LearneA
Design and Functionalities of a Hybrid Personalized Learning Electronic Assistant
Nikolaos Mallios and Michael Vassilakopoulos
Dept. of Electrical & Computer Engineering, University of Thessaly, Volos, Greece
Keywords: Personalization, Personalized Learning Assistant, Architectural Model, Design.
Abstract: Throughout the last decade a number of Personalized Learning Environments have been proposed
encompassing various personalization techniques, in order to provide learning material adapted to the
specified user’s requirements. In this study, we illustrate the design and enumerate the basic functionalities
of LearneA, a Hybrid Personalized Learning Electronic Assistant. LearneA practically revisits the way other
existing personalized environments implement the various proposed personalization mechanisms, but
furthermore incorporates a number of innovative characteristics, which have not been implemented yet in
any other learning environment. Our aim is a smart Hybrid Personalized Learning Assistant which will
eventually offer a completely different learning experience. Additionally, a review of previously proposed
Learning Environments is presented with respect to the personalization techniques which they embrace in
order to provide personalized learning content for the user.
1 INTRODUCTION
Although the World Wide Web encompasses of an
extensive number of learning systems, it is however
extremely difficult for someone to isolate and select
the suitable learning material which fits his needs.
Most learning systems offer raw educational
material categorized in chapters which are divided
into sections, and present the specified material in a
modest static way without integrating any kind of
adaptation to the specified user’s requirements.

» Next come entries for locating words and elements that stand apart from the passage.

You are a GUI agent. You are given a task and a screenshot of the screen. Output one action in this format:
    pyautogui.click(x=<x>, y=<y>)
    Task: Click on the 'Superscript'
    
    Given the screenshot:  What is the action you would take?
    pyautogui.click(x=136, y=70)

A number of e-learning systems have been
proposed throughout the years, with many of them
widely adopted and successfully used. Later on,
several researchers investigated the prospective of
proposing a personalized e-learning system which
adapts the learning material offered, to the learner’s
specified needs and characteristics (Dolog, 2004;
Chen, 2005; Huang, 2007). A personalized learning
assistant should provide a flexible and functioning
learning environment which combines specified
personalization techniques and a number of
supporting services.
Traditional e-learning systems were widely
embraced by the academic community throughout
the last decade, due to the necessity of providing an
online heterogeneous learning environment for
students with different learning styles and
capabilities (Dung, 2012). The implementation of a
number of e-learning environments circumvented
many limitations of the classical teaching-in-
classroom (Garrison, 2011; Hsieh, 2011), approach
(formal teaching, tutors’ teaching style, students’
learning capabilities and absorbency of the material
delivered) thus presenting a learning way without the
restrictions of the typical class. Moreover, the
applicability of personalization techniques to the
classic e-learning systems led to personalized learning
environments which include personalized techniques
that fit to the learners’ preferences and needs.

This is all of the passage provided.